■ DATA FOR THIS EXERCISE ■
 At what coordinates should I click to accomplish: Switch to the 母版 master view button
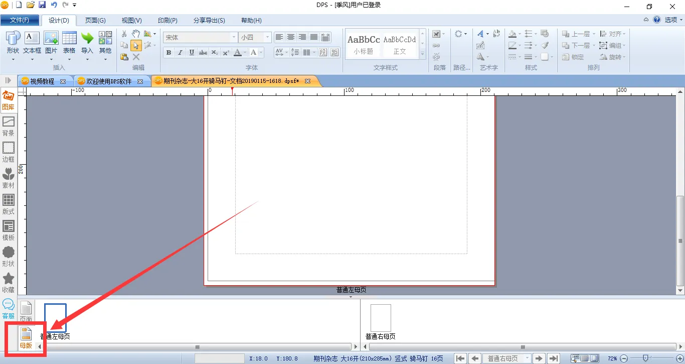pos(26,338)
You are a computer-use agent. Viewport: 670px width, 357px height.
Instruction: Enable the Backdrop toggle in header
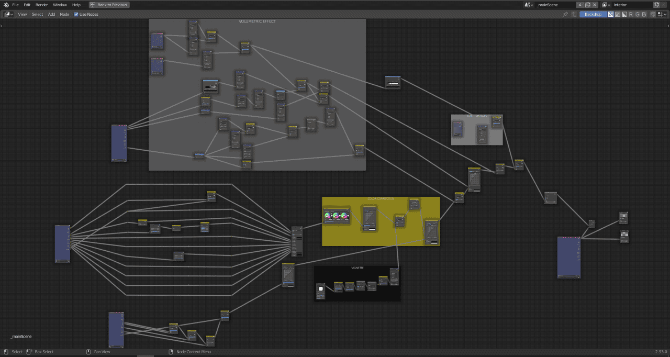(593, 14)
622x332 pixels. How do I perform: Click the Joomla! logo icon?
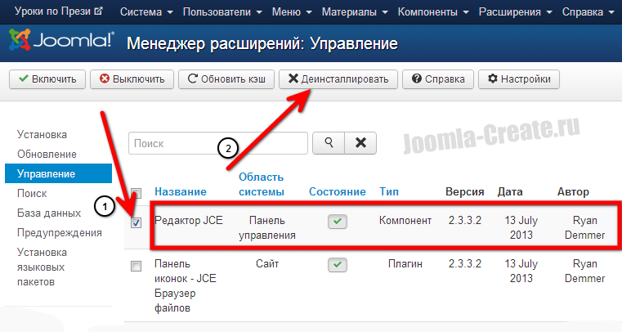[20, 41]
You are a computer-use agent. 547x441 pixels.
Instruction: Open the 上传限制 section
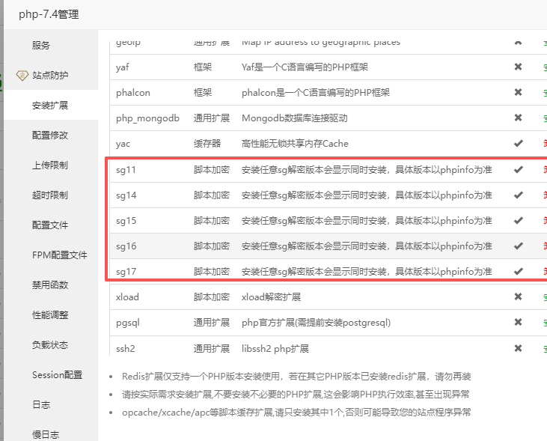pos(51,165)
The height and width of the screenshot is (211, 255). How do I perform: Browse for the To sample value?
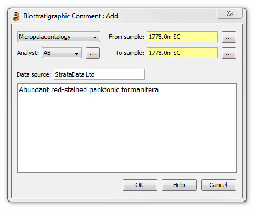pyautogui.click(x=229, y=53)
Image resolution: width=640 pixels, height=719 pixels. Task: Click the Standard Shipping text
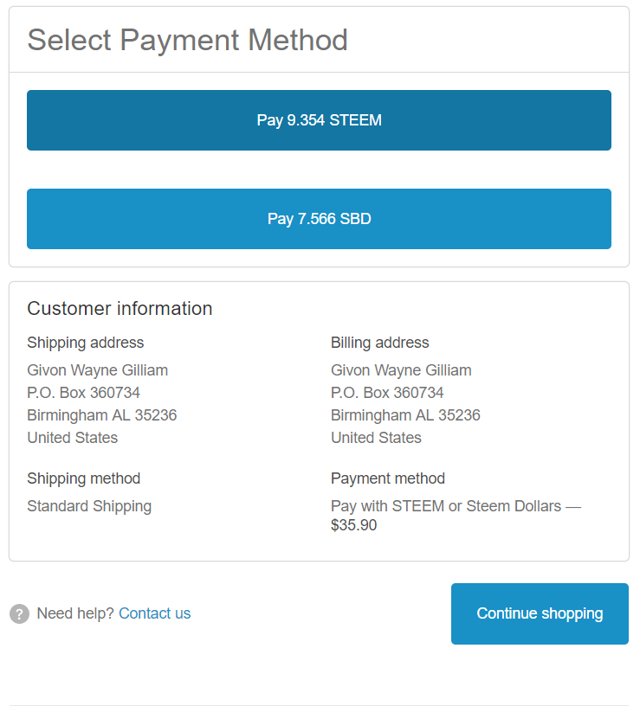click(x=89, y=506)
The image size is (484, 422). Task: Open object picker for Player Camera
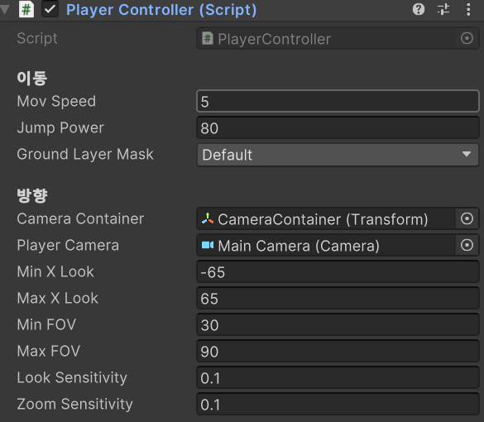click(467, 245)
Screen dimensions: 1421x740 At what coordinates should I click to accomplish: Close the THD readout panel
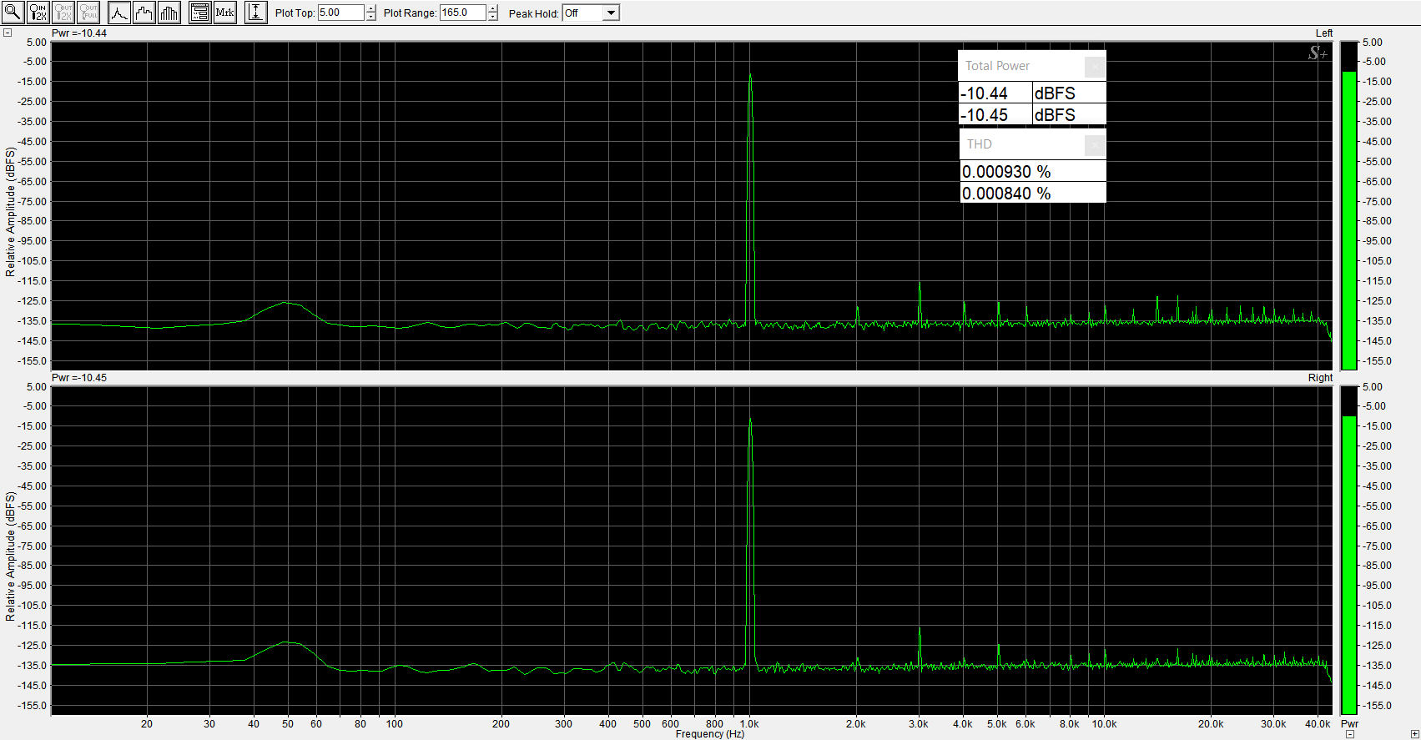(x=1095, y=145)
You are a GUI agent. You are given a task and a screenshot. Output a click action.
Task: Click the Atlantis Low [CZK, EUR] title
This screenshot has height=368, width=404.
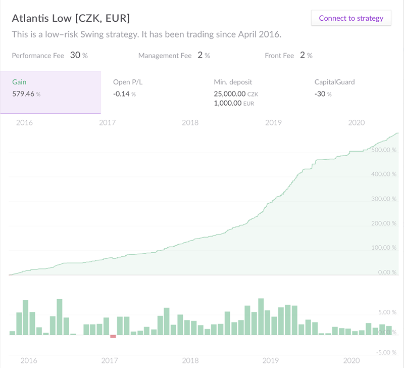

■ EXERCISE PROMPT ■
Lines containing the word "computer" must be found in the data above and copied.

■ RESPONSE TO THIS TASK ■
You are a computer-use agent. Viewport: 670px width, 357px height.
You are a computer-use agent. 547x441 pixels.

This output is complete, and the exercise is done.